All this provokes Paul to keep pushing on . . .

Therefore we do not lose heart. Though outwardly we are wasting away, yet inwardly we are being renewed day by day.  For our light and momentary troubles are achieving for us an eternal glory that far outweighs them all.  So we fix our eyes not on what is seen, but on what is unseen. For what is seen is temporary, but what is unseen is eternal (4:16-18).

In 4:1 having this ministry “through God’s mercy” kept Paul from losing heart.  Here it’s ” . . . an eternal glory that far outweighs [our light and momentary troubles]”.

Paul writes graphically of what’s happening to him: “ . . . wasting away”.  It translates the Greek diaphtheiro, used of moth-consumed clothing.  Just as powerful his inward condition:  ” . . . yet inwardly we are being renewed day by day.”  This daily renewing is the Spirit’s work, who is transforming us “from one degree of glory to another” (3:18).

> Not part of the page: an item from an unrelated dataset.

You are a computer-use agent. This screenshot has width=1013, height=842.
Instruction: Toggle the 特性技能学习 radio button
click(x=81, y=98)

Remarkably, Paul calls his troubles “light and momentary”–not because he’s being stoical, but because he’s seeing troubles from eternity’s view.  John Piper has wonderfully said, “Eighty years of pain, then–glory!” 

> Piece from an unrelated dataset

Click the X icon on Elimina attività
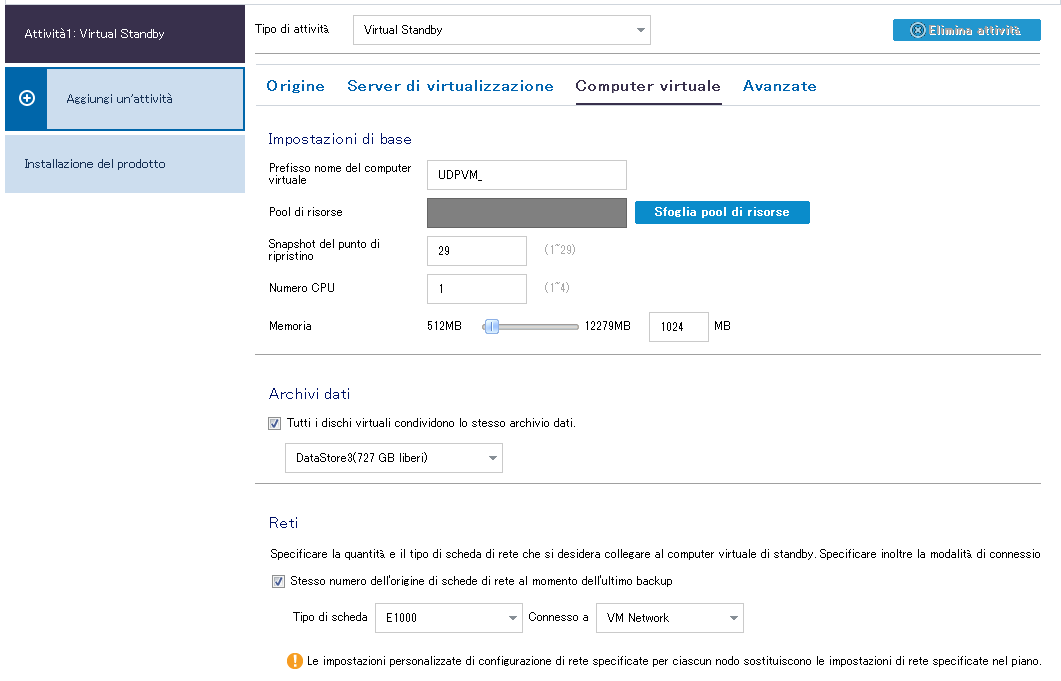Screen dimensions: 1061x681 917,30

Just as remarkable, Paul claims our troubles “are achieving for us” an eternal weight of glory.  The Greek is katergazomai–“accomplish, produce, bring about.”  He counters his critics who claim troubles disqualify him as an apostle, by claiming, “Sure, I’ve got earthly troubles in a wasting away body.  But not only am I being inwardly renewed day by day, these troubles are actually producing an eternal weight of glory for me.”  In other words,  the more troubles now the weightier glory then.

Therefore, what does Paul fix his eyes on?  ” . . . not on what is seen (temporary troubles, his wasting-away body) “but on what is unseen” (daily inward renewal and eternal glory).

* * *

Our take-away here covers the entire passage, because what Paul applied to himself in some measure applies also to us.  So a suggestion:  reread my comments and substitute your name where you find Paul’s.

Frankly, I loathe the “wasting away” part.  If I were God, I would have done things differently.  But I try to content myself that God is far wiser and loving than I.  So I have to trustingly accept these “light and momentary troubles are achieving for us an eternal glory that far outweighs them all.”  Clay pots glorified!  Meanwhile, I have to pray that Jesus’ life will be revealed in my fragile, mortal body.

One question remains:  How can we fix our eyes on what we can’t see?

Answer:  By prayerfully, worshipfully filling our minds with the words of those who saw the unseen glory revealed . . .

“The Word became flesh and made his dwelling among us. We have seen his glory, the glory of the One and Only, who came from the Father, full of grace and truth” (John 1:1) . . . “That which was from the beginning, which we have heard, which we have seen with our eyes, which we have looked at and our hands have touched– this we proclaim concerning the Word of life” (1 John 1:1).